I love that. I see this as my life-long ministry to him, to create a place of just that in our home. My greatest pleasure in marriage is to see my husband walk in the door, sit down for dinner, or crawl into bed and sigh a happy sigh of relief and contentment.
And lest you think I’m claiming victory over the domestic sphere (ha), let me confess that I’ve made our home a less-than-lovely place many times in my (grumpy, lazy, ugly) sin. Yet we have the luxury of living under abounding grace, and so in spite of our failings, the general pattern of our days at home is one of joy and tenderness.
And though home is good for him, he doesn’t thrive here like I do. The reason is simple. In his heart, my husband is wildly undomesticated.
I should have recognized this from the beginning. The first time he approached me, 19-years old, standing among friends at church, he asked me, not to dinner or coffee, but to go for a run with him (I gave him a tactful but firm ‘no’ at first).
When I discovered I’d lost my wallet after a movie with mutual friends, he championed the tragedy by asking an usher for a flash light, and crawling on his hands in knees, searching until it was found.
After winning my heart by saving my wallet, I agreed to our first date. It wasn’t a fancy meal, but a rugged hike. I watched in wonderment as he took a giant leap to land on a rock in the middle of a lake, climbed over a fence to explore a pasture, and scaled a giant tree to reach the top. For the first time, he had invited me on an adventure, and he took joy in my willing eagerness to come along.
When he got down years later on (both) knees, pulled out a ring, and asked me to be marry him, I realize now that the invitation was the same, the weightiest question he could muster. Join me on this adventure?
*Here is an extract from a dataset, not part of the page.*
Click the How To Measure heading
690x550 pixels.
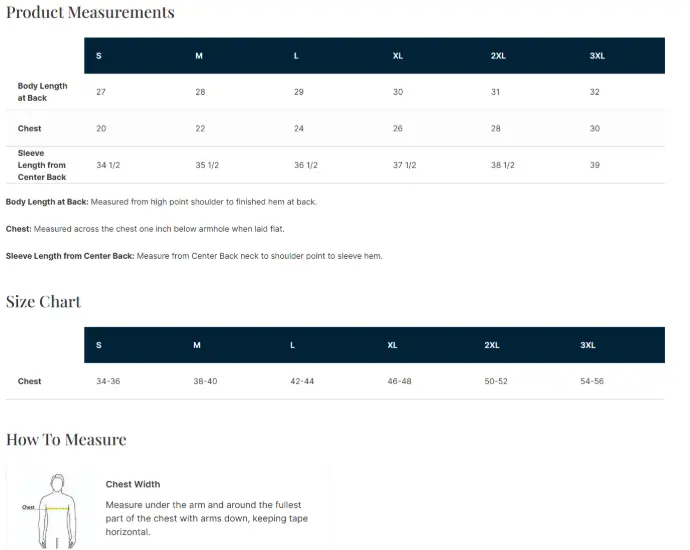click(x=66, y=440)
I want to tell you that it’s hard to keep up with an untamed heart. Anticipating marriage, I pictured cuddles on the couch, walks hand in hand, dinnertime chats, and romance. Truthfully, I’ve been blessed with all of those things time and time again. I am adored, cared for, and served more than I ever deserved.
But my husband’s heart requires something entirely different than mine. His calling is to serve through sacrifice, jump from airplanes, beat up his body, travel far away, to stay on watch as the world slumbers, and to join in fighting for a greater cause than himself. And that is the part of our marriage that has launched me out of my place of security, far away into uncharted territory.
As he’s been called away over the years, I’ve often found myself looking forward to a time that the adventures will stop. A time when what I once perceived as an era of youthful desire for accomplishment will finally come to an end, and we can finally be a “normal” family. It’s taken being married to that lion heart to understand the selfishness quietly hidden away in that desire.
In the many years to come, may my fears for his safety be replaced with confidence in his purpose, may my longing for his company be replaced with joy for his opportunities, and may my failing attempts to be strong be replaced with reliance on the Lord. May I always accept and care for every piece of his wild heart.